# Buying from Japan?



## fishingchap (Sep 7, 2007)

ive been looking for a new rod to waste some money on and have decided from a nice majorcraft rod from plat online. my question is what is the shipping like? do i have to worry about a broken rod? long delays? will it cost me an arm or leg in shipping? 
i have tried looking for this info online but cant find it so i thought someone on here has got to have bought something from plat before?

cheers.


----------



## Guest (Aug 3, 2012)

I dont think you will have to worry about a broken rod.
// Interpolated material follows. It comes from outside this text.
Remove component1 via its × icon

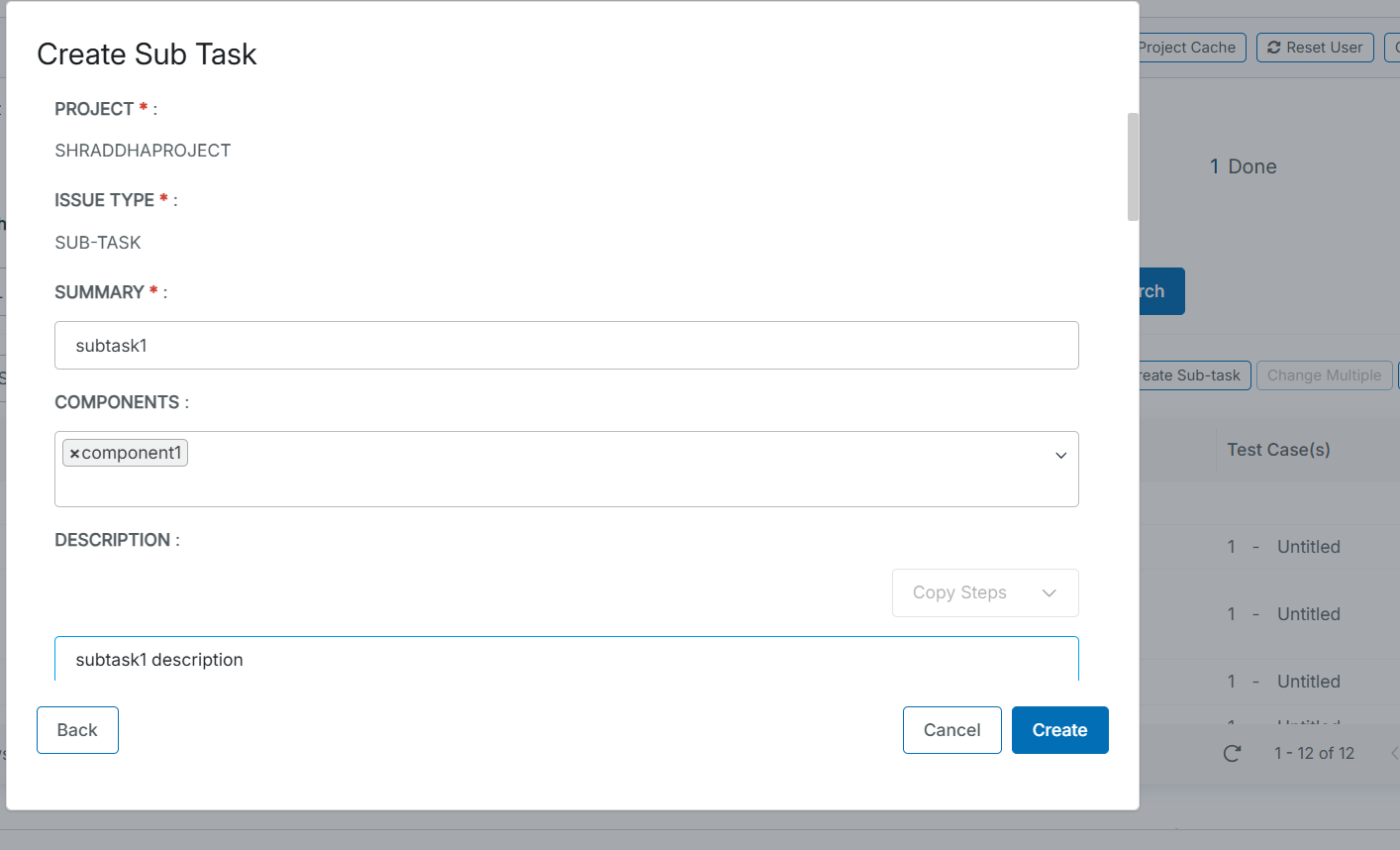(x=75, y=452)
Shipping will be $35 to $45. As quoted here 
"The standard of packing weight 
Reel Packing weight 
SALTIGA6000 1100g 
STELLA 1000 600g 
2 piece bass rod 1,500g 
2 piece Seabass rod 1,750g "
http://www.plat.co.jp/english/send/ems.htm
You may find It will take a week before its shipped as they may order it in as opposed to keeping stock. I have been to his shop in Japan and its farley small but they seem like nice people. Expect to cop a curuncey conversion charge to the card of your choice(Banks the thieving bastards :twisted: ). Have you tried emailing them? I know they wont get back to you straight away as the guy that speeks english is not always there. Hope this helps


----------



## ArWeTherYet (Mar 25, 2007)

I've bought one rod from Plat and it arrived within a week. The cost depends on the length of rod, so a 2 piece is usually cheaper. I got a one piece Jigging rod. 
I've found them pretty good at returning emails.
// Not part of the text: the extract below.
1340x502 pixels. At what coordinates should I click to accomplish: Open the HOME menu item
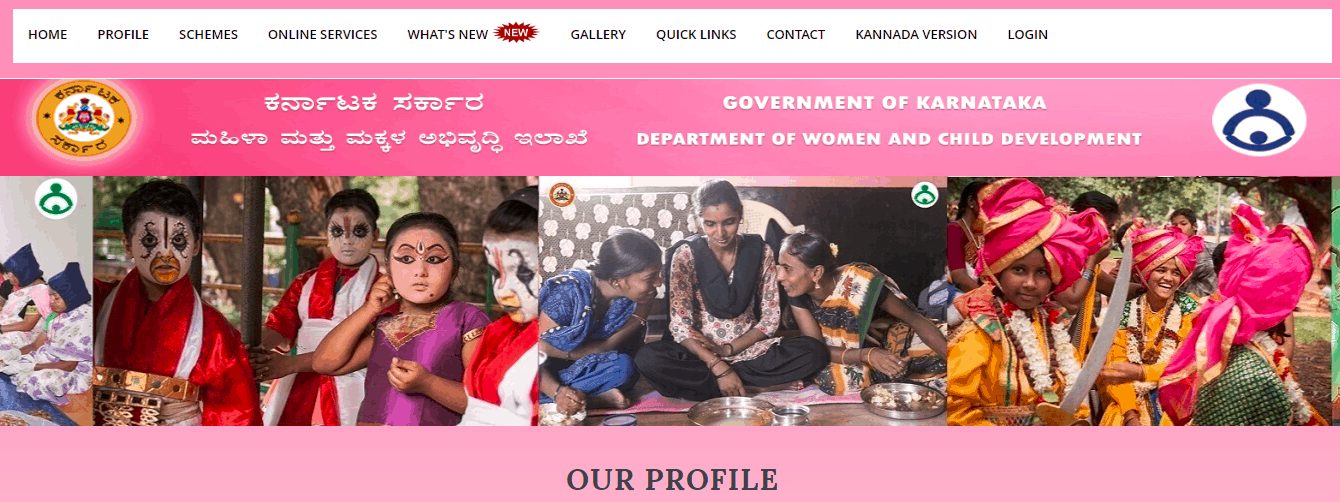[48, 34]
Try JPS as well they're often cheaper, but dont have a large choice.


----------



## jb2020 (Mar 2, 2008)

bought a majorcraft egi rod recently from plat - just email them what you are after and they will quote freight.
rod arrived in solid cardboard tube with foam padding, no chance of breaking.
keep an eye out for specials which they have from time to time to run out old stock


----------